PERTH (miningweekly.com) – The Australian mining sector had a significant role to play if the country’s ambitions to become a world leader in the hydrogen space were to be met, strategy consultants Accenture said.
“The hydrogen economy has some huge obstacles to overcome before it becomes mainstream, but the unique attributes of the Australian mining industry make it a logical first mover in the space,” Accenture mining industry lead David Burns told Mining Weekly Online.
“In addition to its economic potential, the mining sector has the capacity, expertise and experience to take on the challenge. Essentially, miners know how to safely manage large standardised equipment fleets at remote off-grid operations that house on-site fuel, energy and chemical storage infrastructure, all invaluable skills, when managing a hydrogen-powered mine and haulage fleet.
“The Australian mining sector, perhaps more so than any other, has been no stranger to change, leading the world in technological transformation. It’s a trend that’s perpetuating, with miners already devoting time, money and expertise to developing hydrogen. The success of these efforts will position the mining industry as the catalyst that kick-starts the hydrogen economy – not just in Australia but the world.”
Australia’s emerging hydrogen industry has the potential to generate 7 600 new jobs by 2050, with exports estimated to be worth around A$11-billion a year in additional gross domestic product, federal Energy and Emissions Reduction Minister Angus Taylor has previously said.

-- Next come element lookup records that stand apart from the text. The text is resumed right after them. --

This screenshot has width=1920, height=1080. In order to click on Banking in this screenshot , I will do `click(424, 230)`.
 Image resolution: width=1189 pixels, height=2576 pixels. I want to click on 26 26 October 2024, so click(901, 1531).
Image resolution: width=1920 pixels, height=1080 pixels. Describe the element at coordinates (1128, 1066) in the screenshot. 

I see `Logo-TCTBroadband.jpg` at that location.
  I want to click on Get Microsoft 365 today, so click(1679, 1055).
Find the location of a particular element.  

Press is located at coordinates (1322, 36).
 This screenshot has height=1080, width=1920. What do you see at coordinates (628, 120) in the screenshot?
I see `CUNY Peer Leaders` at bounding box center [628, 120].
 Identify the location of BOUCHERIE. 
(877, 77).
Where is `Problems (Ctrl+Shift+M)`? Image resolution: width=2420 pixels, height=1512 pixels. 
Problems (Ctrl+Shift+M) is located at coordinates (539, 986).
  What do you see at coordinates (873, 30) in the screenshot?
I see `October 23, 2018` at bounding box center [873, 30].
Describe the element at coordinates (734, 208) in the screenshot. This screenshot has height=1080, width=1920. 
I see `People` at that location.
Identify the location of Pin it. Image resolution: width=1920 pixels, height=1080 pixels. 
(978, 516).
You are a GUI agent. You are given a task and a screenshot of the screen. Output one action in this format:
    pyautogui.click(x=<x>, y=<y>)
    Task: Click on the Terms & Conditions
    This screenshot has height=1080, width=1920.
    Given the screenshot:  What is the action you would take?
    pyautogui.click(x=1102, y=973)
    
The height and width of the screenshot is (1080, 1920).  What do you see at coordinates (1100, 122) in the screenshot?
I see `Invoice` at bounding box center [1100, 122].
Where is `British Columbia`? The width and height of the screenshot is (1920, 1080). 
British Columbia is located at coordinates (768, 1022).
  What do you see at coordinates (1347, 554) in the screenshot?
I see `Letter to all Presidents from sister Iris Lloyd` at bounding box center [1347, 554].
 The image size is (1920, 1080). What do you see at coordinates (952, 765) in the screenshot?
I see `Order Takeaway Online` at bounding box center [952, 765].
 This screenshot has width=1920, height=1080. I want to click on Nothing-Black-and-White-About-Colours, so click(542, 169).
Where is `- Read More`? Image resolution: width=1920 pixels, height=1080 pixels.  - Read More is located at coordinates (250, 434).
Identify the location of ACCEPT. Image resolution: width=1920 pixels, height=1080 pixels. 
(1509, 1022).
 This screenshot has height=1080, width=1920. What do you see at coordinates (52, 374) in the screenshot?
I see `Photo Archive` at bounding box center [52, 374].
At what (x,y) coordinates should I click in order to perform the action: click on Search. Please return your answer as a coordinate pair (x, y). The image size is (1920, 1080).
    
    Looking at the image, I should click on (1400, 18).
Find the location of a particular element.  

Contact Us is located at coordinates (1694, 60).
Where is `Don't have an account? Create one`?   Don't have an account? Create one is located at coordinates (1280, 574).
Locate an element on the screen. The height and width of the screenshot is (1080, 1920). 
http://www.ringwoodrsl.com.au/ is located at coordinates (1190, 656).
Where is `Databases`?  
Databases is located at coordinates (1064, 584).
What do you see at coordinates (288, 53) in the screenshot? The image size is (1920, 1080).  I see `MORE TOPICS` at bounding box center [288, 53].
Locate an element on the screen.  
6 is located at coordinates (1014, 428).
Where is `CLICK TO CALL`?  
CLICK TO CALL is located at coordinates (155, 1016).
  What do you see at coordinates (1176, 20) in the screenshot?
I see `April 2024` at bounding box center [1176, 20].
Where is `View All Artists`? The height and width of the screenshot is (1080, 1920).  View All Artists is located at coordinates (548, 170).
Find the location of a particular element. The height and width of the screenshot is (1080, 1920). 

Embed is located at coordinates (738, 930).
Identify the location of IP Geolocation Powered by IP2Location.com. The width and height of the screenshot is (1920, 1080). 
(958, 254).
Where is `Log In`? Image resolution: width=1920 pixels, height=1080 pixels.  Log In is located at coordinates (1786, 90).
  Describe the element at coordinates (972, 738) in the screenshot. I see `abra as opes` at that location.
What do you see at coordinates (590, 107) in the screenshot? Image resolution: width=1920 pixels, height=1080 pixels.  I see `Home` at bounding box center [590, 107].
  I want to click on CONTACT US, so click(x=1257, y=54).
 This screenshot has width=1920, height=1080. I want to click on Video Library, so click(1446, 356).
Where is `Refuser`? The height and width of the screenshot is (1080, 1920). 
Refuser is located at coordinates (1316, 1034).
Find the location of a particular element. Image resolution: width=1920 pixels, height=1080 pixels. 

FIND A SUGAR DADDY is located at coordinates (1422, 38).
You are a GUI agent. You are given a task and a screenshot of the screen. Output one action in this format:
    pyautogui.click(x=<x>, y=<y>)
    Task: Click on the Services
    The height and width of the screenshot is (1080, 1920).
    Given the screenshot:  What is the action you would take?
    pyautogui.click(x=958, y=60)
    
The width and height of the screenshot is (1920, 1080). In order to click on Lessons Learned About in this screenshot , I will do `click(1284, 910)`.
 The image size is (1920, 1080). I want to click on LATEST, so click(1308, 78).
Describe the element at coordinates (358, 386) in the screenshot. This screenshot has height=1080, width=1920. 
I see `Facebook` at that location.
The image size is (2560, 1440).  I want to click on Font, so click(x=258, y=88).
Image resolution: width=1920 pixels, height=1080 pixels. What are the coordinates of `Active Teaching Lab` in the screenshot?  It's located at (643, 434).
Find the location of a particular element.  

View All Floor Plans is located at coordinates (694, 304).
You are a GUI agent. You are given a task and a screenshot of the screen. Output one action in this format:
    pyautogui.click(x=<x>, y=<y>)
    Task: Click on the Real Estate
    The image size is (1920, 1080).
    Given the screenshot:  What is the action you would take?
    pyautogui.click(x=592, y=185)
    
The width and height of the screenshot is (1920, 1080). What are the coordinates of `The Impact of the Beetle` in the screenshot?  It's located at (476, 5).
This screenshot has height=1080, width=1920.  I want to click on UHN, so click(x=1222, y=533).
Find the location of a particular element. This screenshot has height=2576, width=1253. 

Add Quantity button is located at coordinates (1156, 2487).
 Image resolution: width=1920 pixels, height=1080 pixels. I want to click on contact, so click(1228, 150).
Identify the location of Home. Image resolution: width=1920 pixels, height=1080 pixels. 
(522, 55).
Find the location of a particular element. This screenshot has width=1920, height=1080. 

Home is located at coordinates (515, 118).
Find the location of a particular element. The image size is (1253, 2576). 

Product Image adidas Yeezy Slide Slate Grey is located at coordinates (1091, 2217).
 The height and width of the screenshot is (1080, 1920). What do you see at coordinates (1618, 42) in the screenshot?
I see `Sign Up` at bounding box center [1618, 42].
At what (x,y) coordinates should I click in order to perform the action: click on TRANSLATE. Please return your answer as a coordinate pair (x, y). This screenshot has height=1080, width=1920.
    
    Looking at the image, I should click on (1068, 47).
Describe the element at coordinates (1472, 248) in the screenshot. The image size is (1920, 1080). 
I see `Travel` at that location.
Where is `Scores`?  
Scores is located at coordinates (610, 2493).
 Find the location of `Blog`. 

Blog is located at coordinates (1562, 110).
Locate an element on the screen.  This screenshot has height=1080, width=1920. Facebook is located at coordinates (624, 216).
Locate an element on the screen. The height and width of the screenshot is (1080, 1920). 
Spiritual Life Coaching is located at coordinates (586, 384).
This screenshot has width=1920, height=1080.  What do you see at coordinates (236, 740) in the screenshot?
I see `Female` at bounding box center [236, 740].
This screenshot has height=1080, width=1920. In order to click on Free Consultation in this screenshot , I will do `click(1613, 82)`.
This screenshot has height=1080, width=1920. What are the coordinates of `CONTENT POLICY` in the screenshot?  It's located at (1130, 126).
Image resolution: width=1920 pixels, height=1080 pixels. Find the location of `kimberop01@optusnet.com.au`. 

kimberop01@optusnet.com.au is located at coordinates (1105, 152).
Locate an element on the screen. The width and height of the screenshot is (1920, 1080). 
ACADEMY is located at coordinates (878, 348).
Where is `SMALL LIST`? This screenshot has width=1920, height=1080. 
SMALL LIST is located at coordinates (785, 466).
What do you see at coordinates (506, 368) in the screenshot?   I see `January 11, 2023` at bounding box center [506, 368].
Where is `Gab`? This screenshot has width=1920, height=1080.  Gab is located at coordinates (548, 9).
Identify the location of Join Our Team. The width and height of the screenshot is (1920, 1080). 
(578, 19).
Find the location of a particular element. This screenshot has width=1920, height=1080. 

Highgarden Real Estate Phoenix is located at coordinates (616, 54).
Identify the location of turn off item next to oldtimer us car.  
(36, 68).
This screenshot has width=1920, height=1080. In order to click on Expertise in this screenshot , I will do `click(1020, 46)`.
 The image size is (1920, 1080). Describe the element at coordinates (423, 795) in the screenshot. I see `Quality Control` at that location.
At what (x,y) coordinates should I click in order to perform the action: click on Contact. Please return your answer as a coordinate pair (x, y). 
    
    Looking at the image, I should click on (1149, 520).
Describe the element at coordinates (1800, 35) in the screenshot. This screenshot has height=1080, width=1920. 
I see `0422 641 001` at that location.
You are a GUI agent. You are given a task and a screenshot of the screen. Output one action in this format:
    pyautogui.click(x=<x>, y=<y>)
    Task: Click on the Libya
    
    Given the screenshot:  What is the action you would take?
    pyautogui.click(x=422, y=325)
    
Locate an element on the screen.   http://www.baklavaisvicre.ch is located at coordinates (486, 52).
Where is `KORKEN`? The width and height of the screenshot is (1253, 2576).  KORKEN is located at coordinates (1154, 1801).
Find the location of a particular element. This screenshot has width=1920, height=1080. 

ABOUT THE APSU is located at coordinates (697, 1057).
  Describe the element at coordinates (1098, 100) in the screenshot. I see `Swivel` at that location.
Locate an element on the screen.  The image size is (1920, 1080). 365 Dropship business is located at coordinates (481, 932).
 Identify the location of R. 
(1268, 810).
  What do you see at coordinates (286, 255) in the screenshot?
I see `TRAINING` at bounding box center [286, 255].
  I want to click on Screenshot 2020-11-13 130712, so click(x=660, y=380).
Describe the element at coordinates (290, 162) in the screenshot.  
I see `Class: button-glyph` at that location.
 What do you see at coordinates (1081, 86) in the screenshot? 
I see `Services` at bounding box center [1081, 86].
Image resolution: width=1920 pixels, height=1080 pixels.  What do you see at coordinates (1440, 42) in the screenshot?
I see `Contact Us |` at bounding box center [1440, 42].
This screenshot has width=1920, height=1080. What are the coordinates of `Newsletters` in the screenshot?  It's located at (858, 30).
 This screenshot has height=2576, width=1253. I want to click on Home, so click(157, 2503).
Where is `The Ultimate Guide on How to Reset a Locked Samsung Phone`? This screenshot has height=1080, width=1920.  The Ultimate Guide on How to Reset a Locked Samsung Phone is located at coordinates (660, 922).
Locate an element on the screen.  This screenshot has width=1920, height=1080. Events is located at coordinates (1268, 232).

The government has committed more than A$570-million to back the development of an Australian hydrogen industry, which will include a A$70-million competitive programme to develop Australia’s first major hydrogen export hub.
Taylor has previously stated that the country was targeting the production of hydrogen for under A$2/kg, marking the point at which hydrogen becomes competitive as an energy source for industry, power and heat generation.
Burns told Mining Weekly Online that the Australian mining industry would not only be pivotal in developing the hydrogen sector, but would also benefit from the establishment of such an industry.
“The mining sector, like many other sectors, is now devoting significant resources to reducing its carbon footprint. Many miners now see hydrogen as a valid, albeit less conventional, means to achieve this.
“Beyond the obvious environmental benefits, hydrogen is a potential game-changer for costs. First and foremost is the industry’s exposure to relatively high costs of power and fuel compared to the rest of the economy, a function of its relative isolation.
“More remote mining operations are switching to renewable energy as the economics become more compelling. With hydrogen gaining momentum as an alternative to fossil fuel, these mine sites may ultimately devote their renewable energy resources towards hydrogen production,” Burns said.
“Given the synergy that the mining industry has to hydrogen production, this would be a relatively seamless evolution.”
Burns believes that Australia, with its enormous renewable resources and renewable infrastructure that already produces an excess of clean energy to use, is well-placed to become one of the lowest-cost hydrogen producers in the world.
“The greatest challenge to becoming an exporter of hydrogen is transport. Despite hydrogen’s superior energy density (by weight), the cost of compression or liquefaction, then shipping to offshore markets is currently prohibitively expensive. Pipelines are currently only a partial solution. Hydrogen can be blended into natural gas pipelines but only in small proportions (less than 10%).
“But like everything in technology, innovation is leading to change. There is significant research and development going into cost-effective ways of converting hydrogen into ammonia by adding nitrogen from the air.
“Ammonia is far easier and more cost effective to transport than hydrogen and would convert to clean water and inert nitrogen gas in a fuel cell. In addition, leak-proof pipelines may ultimately be the long-term export mechanism for hydrogen – the small molecule size of hydrogen makes it a leaky but very fast mover, meaning narrower, and therefore cheaper, pipelines may be feasible.
“Should the transport nut be cracked, Australia is in pole-position to become the energy source of the hydrogen economy,” Burns said.